Yoongi menangguk, mengambil kunci mobil Jin paksa tanpa menoleh, "Aku yang menyetir." ucapnya membuat Jin tersenyum sedikit namun pahit.

Jin paham, dan mengikuti perkataan Yoongi adalah hal yang baik. Di satu sisi, ia merasa perhatian lebih dari Yoongi padanya. Namun, disisi lainnya juga, Jin merasa dirinya membuat Yoongi khawatir.

"Jangan percaya diri, Hyung." ucap Yoongi.

Jin diam. Tak menyahut apa-apa. Yoongi paham betul pikiran Jin, begitu juga Jin pada Yoongi.
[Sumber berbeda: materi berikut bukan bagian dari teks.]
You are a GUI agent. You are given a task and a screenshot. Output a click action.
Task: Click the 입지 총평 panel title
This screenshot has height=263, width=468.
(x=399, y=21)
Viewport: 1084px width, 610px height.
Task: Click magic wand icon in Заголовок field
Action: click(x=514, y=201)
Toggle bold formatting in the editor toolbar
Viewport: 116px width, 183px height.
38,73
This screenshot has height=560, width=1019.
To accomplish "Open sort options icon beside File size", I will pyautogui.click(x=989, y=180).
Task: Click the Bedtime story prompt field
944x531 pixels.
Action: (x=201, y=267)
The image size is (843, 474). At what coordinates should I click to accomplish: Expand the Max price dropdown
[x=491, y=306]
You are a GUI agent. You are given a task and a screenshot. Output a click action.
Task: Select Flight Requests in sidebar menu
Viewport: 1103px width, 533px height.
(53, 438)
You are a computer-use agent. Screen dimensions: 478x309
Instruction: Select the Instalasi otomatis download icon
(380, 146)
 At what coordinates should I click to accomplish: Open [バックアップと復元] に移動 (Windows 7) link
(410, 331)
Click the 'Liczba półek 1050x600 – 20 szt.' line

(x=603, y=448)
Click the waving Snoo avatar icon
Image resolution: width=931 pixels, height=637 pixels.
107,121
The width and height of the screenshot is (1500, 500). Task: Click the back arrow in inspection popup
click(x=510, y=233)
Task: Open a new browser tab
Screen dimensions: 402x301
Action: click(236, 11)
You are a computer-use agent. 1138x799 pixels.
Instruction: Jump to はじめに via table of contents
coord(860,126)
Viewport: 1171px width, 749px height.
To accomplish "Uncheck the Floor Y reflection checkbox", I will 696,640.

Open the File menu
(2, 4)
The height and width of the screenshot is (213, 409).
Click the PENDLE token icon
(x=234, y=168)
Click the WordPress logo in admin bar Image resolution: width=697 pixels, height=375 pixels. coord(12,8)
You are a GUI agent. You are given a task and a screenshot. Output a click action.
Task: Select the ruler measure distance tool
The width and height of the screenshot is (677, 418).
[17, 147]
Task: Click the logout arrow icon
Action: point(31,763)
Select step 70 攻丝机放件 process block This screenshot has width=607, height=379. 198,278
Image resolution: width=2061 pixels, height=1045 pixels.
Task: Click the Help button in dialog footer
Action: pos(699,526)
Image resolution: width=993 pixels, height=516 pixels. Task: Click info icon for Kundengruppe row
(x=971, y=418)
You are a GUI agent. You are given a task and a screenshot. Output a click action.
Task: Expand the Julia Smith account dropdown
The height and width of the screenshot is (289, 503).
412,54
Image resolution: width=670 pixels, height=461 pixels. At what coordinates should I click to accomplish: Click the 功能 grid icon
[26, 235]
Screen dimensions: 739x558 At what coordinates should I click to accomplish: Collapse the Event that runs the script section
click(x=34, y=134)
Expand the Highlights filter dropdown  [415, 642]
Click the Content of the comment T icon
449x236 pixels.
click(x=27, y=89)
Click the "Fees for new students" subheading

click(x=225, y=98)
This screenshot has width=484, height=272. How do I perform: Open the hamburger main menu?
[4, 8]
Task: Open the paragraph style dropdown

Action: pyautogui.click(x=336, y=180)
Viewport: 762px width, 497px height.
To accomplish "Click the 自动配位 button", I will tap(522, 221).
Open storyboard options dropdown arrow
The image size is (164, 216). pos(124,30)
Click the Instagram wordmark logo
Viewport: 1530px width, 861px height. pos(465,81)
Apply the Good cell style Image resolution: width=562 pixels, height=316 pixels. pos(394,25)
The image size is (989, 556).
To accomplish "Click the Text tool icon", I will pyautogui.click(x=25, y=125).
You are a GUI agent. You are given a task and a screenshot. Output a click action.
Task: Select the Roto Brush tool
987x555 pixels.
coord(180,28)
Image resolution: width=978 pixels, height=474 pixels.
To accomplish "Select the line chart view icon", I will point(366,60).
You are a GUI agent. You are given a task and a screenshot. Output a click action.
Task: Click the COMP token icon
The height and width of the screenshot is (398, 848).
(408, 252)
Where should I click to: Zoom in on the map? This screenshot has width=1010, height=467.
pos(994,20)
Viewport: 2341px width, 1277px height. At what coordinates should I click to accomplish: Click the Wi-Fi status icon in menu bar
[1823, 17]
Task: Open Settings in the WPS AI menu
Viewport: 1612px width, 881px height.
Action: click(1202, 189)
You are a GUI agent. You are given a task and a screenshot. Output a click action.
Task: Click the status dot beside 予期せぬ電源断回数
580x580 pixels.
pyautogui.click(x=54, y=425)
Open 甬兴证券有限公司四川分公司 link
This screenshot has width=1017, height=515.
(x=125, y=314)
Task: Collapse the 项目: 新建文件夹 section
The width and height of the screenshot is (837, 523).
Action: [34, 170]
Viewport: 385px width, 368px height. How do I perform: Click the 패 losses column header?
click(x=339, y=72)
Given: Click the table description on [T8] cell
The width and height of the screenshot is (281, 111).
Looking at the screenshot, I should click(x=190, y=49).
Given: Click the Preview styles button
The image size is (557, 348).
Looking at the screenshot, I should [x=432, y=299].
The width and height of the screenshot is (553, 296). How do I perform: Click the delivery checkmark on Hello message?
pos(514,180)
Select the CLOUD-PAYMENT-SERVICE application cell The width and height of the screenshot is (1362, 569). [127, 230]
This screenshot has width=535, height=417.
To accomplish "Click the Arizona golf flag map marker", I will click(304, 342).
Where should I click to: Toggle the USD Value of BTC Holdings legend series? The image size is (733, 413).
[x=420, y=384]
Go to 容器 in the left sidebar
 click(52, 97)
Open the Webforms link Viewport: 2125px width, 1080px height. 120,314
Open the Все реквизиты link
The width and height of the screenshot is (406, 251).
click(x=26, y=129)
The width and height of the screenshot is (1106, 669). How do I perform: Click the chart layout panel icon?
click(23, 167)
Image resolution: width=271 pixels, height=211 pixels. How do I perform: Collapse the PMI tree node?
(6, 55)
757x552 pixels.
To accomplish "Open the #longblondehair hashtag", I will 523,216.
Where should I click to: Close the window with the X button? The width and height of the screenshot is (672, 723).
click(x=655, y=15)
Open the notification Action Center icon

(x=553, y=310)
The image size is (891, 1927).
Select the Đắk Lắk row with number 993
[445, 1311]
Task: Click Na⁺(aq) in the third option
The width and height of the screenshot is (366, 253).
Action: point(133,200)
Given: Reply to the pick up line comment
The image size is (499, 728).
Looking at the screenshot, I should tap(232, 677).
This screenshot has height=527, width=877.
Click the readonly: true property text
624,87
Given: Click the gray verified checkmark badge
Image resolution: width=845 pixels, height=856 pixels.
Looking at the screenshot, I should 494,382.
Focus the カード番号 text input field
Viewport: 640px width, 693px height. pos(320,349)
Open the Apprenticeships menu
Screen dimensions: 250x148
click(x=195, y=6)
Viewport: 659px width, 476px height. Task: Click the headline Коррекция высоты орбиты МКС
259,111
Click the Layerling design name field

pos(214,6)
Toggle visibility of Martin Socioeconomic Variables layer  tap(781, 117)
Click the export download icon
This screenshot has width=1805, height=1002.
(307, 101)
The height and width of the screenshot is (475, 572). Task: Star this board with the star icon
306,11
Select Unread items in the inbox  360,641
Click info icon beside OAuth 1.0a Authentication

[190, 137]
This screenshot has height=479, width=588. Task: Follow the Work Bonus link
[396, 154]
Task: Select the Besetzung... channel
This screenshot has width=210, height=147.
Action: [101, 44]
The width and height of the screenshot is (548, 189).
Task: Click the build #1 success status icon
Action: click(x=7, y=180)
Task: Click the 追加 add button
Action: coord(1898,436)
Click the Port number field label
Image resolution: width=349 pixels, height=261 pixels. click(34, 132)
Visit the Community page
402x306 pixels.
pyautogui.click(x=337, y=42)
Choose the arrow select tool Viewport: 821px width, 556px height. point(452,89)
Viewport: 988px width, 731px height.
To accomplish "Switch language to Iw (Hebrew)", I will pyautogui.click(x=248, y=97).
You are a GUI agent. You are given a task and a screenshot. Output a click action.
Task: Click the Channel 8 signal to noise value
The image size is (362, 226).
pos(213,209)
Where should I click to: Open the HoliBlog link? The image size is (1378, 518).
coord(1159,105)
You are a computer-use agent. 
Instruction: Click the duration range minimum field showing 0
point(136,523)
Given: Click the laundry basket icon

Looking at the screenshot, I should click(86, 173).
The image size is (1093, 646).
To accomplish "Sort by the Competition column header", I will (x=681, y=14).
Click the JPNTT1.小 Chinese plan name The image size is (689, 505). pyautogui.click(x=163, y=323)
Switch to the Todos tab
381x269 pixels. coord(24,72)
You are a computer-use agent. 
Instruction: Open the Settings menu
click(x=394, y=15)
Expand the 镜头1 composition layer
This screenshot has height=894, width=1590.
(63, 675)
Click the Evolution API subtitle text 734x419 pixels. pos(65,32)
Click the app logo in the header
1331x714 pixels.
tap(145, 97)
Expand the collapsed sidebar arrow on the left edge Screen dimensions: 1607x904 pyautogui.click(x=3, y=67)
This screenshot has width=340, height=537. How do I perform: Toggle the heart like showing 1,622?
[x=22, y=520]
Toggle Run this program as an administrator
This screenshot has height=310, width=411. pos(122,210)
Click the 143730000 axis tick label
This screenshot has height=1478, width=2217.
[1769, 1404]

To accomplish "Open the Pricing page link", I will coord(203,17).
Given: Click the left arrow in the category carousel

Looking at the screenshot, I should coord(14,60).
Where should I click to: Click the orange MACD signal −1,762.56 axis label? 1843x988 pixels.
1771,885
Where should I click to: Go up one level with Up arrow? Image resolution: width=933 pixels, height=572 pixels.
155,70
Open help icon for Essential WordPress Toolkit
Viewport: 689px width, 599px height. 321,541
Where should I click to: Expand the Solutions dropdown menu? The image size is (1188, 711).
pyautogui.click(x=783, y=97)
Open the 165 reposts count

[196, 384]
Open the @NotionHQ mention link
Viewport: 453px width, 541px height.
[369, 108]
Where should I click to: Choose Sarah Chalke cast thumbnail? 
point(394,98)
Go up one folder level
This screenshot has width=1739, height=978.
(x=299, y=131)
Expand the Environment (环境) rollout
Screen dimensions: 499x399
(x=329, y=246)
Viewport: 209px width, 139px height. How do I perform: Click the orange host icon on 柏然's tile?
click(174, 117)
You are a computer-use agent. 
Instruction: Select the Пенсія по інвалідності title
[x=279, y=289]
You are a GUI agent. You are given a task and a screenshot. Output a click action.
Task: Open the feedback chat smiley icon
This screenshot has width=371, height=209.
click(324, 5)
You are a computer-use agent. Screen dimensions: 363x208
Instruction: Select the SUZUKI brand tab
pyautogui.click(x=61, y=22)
Mereka terlalu banyak menghabiskan waktu bersama.

Suara kunci mobil berbunyi, mobil yang sudah dipanaskan oleh Yoongi itu berdiam sebentar sampai akhirnya mereka keluar dari area parkir.

Hening. Sangat jelas suasana ini membuat Yoongi sedikit merasa kosong. Saat pergi bersama Bangtan, Jin adalah salah satu yang paling berisik bersama Jungkook dan Hoseok. Jin memang tenang jika bersama dengannya.

Tenang, bukan bungkam seperti sekarang.

Aura tenang Jin yang biasanya membuat Yoongi nyaman hanya dengan berada disekitar Jin menghilang berganti aura yang menekan bagi Yoongi. Mata Jin yang menatap kosong keluar, benar-benar seperti orang hilang.

"Apa kau sekhawatir itu?" tanya Yoongi tanpa memalingkan pengelihatannya dari jalan, berusaha sedatar mungkin supaya tidak terdengar khawatir.

Jin mengulum senyum. Ia tahu jelas betapa tinggi kadar tsundere milik Yoongi. Ah, atau harus disebut gengsi? Jin hanya menghela nafas untuk menahan senyum sekaligus melepas rantai yang seolah mengikat pernafasannya.

"Aku hanya belum tahu siapa pelakunya. Ditambah katanya dia korban tabrak lari dan ditemukan beberapa luka memar perkelahian. Tusukan juga." ucap Jin jujur.

Jin mentap langit yang tengah menemani matahari untuk tenggelam menuju ufuk barat, membiarkan bulan hadir perlahan.

Pemandangan kesukaan Minseok Hyung.

Yoongi melirik Jin dari arah spion. Sadar, bahwa sang kakak kini tengah tenggelam dalam pikirannya.

"Ada apa dengan wajahmu? Kau-"

"Aku tersesat Yoongi." ucap Jin memotong, membuat Yoongi mendelik heran.

Mata Jin masih tidak teralih dari langit yang perlahan membiarkan warna oranye nya menghilang terganti gelap. Nafasnya tercekat sekali lagi, seolah ada yang terus menerus merantai dirinya dari dalam, "Kejadian itu malah muncul bagai tamu tak diundang. Kau tahu betapa mengesalkannya itu bagiku?" ucap Jin pada Yoongi.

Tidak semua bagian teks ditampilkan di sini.